> **Excerpt**:
/---

4.   Conditions.  This Amendment shall be effective once each of the following have been delivered to Lender:
 
(a)   this Amendment executed by Borrower and Lender;
 
(b)   Guarantors’ Consent and Agreement;
 
(c)   Officer’s Certificate from Borrower certifying as to incumbency of officers, specimen signatures, no changes to its articles of incorporation and bylaws since the date of the Certificate delivered in connection with the closing of the Credit Agreement, and resolutions adopted by its Board of Directors authorizing its execution of this Amendment and the other documents required in connection herewith;
 
(d)   Borrower shall have paid, and Lender shall have received, an amendment fee in the amount of $30,000 in immediately available funds;
 
(e)   Borrower shall have paid, and Lender shall have received, full payment of all of its costs and expenses incurred in connection with this Amendment, including the fees and expenses of its legal counsel;
 
(f)   Borrower shall have delivered to Lender fully executed copies of the Securities Purchase Agreement, the Contribution Agreement, and the Amended and Restated Limited Liability Company Agreement of CFT dated December 31, 2010;
 
(g)   Borrower shall have delivered to Lender a fully executed management contract between Borrower and CFT under which CFT is obligated to pay to Borrower a management fee which is projected to be an amount equal to $1,200,000 for the first year of such contract and $900,000 for each year thereafter and which has a guaranteed minimum fee of $525,000 for the first year of such contract;
 
(h)   The Stock Sale, the Asset Contribution, and the Cash Investment shall each have been consummated;
  
 
3

 
  
(i)   No material adverse change shall have occurred (as determined by Lender in its sole discretion) (i) in the operations, business, properties, liabilities (actual or contingent), or condition (financial or otherwise) of any Company as represented in the Current Financials in respect of such Company, or (ii) in the structure or in the financial or economic terms of the transactions contemplated by the Contribution Agreement or the Securities Purchase Agreement; and
 
(j)   such other documents and items as Lender may reasonably request.
 
5.   Covenants.  Borrower hereby covenants and agrees that:
 
(a)   On or before February 28, 2011:
 
(i)   Borrower and each Guarantor shall have established and shall maintain with Lender all of each such party’s depositary and treasury management accounts; and
 
(ii)   CFT shall have established and shall maintain with Lender or with PNC Bank, National Association (or other state or national bank which is the holder of CFT’s senior debt), all of its depositary and treasury management accounts.

\---

> **Information shown**:
/---

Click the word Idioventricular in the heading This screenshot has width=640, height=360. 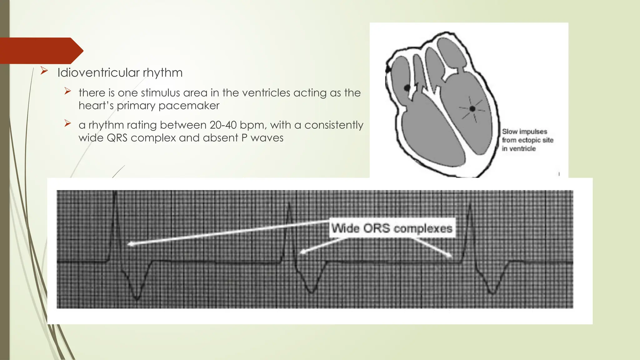(x=98, y=72)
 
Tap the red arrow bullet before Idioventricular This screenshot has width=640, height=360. (x=44, y=72)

\---

> **Requirement 1**:
Answer these questions from the amendment excerpt:
(a) What amount of amendment fee must Borrower pay to Lender?
(b) What guaranteed minimum fee does the management contract set for its first year?
(c) By what date must Borrower and each Guarantor have established their depositary and treasury management accounts with Lender?
> **Requirement 2**:
Reproduce the stretch of the amendment excerpt from "(j)   such other documents" through "treasury management accounts.".

> **Task response 1**:
(a) $30,000, in immediately available funds.
(b) $525,000.
(c) On or before February 28, 2011.</t1>

> **Task response 2**:
(j)   such other documents and items as Lender may reasonably request.
 
5.   Covenants.  Borrower hereby covenants and agrees that:
 
(a)   On or before February 28, 2011:
 
(i)   Borrower and each Guarantor shall have established and shall maintain with Lender all of each such party’s depositary and treasury management accounts; and
 
(ii)   CFT shall have established and shall maintain with Lender or with PNC Bank, National Association (or other state or national bank which is the holder of CFT’s senior debt), all of its depositary and treasury management accounts.